Limitations of MonST3R: MonST3R directly applies DUSt3R to dynamic scenes, but due to the lack of temporal invariance, it cannot directly predict corresponding 3D points. It must rely on an optical flow network to establish temporal correspondences, increasing system complexity while being restricted to visible pixels and handling occlusion and disocclusion poorly.

The authors' core insight is that invariance in dynamic scenes requires simultaneously fixing both viewpoint and time. Predicting two sets of point maps per image—corresponding to 3D positions at two timestamps—restores spatiotemporal invariance while preserving motion information. This constitutes the minimal design sufficient to solve all 4D tasks.
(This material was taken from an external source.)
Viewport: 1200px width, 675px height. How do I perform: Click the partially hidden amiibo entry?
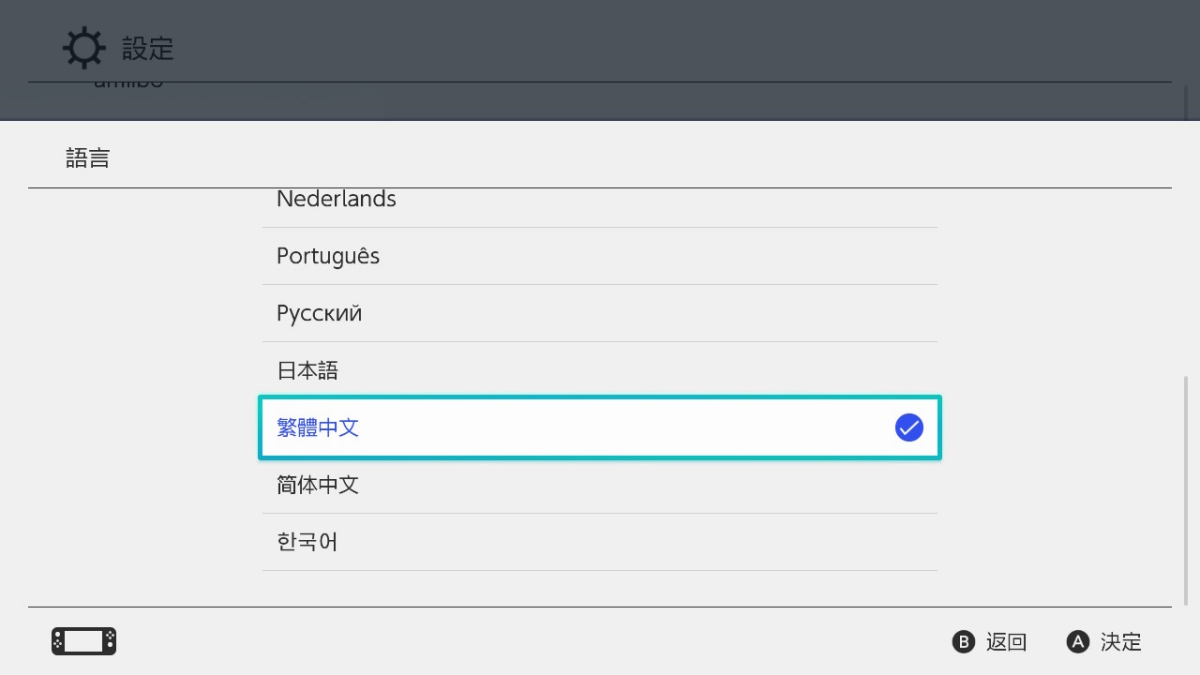coord(128,86)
Specifically: - \(P_1(t_1, \pi_1)\), \(P_1(t_2, \pi_1)\): 3D positions of pixels in image 1 at times \(t_1\) and \(t_2\) - \(P_2(t_1, \pi_1)\), \(P_2(t_2, \pi_1)\): 3D positions of pixels in image 2 at times \(t_1\) and \(t_2\) - Point maps at the same timestamp restore invariance: \(P_1(t_1, \pi_1)(\boldsymbol{u}_1) = P_2(t_1, \pi_1)(\boldsymbol{u}_2)\) - The difference across timestamps directly yields scene flow: \(P_1(t_2, \pi_1) - P_1(t_1, \pi_1)\)

Method

Overall Architecture

Building upon DUSt3R's ViT encoder-decoder backbone, one additional prediction head is added per image, yielding four heads in total that respectively predict four sets of point maps \(P_i(t_j, \pi_1)\), \(i,j \in \{1,2\}\). Each point map consists of a 3-channel coordinate map and a 1-channel confidence map. All point maps are expressed in the reference frame \(\pi_1\) of the first image.

Key Designs

  1. Dynamic Point Maps Representation:

    • Function: Defines a minimal and complete point map representation for dynamic scenes.
    • Mechanism: Each image is mapped to two sets of point maps (one per timestamp), yielding four sets in total. Temporally invariant point map pairs directly establish cross-view correspondences (matching \(P_1(t_1, \pi_1)\) with \(P_2(t_1, \pi_1)\)), while temporally varying pairs directly yield scene flow (\(P_i(t_2, \pi_1) - P_i(t_1, \pi_1)\)). Consistency of the two temporal point maps for static regions naturally produces motion segmentation.
    • Design Motivation: This is the natural and minimal extension of DUSt3R to 4D scenes. MonST3R effectively predicts only 2 of the 4 sets (\(P_1(t_1, \pi_1)\) and \(P_2(t_2, \pi_1)\)); the missing cross-temporal point maps prevent direct derivation of scene flow and motion correspondences. DPM completes this design space.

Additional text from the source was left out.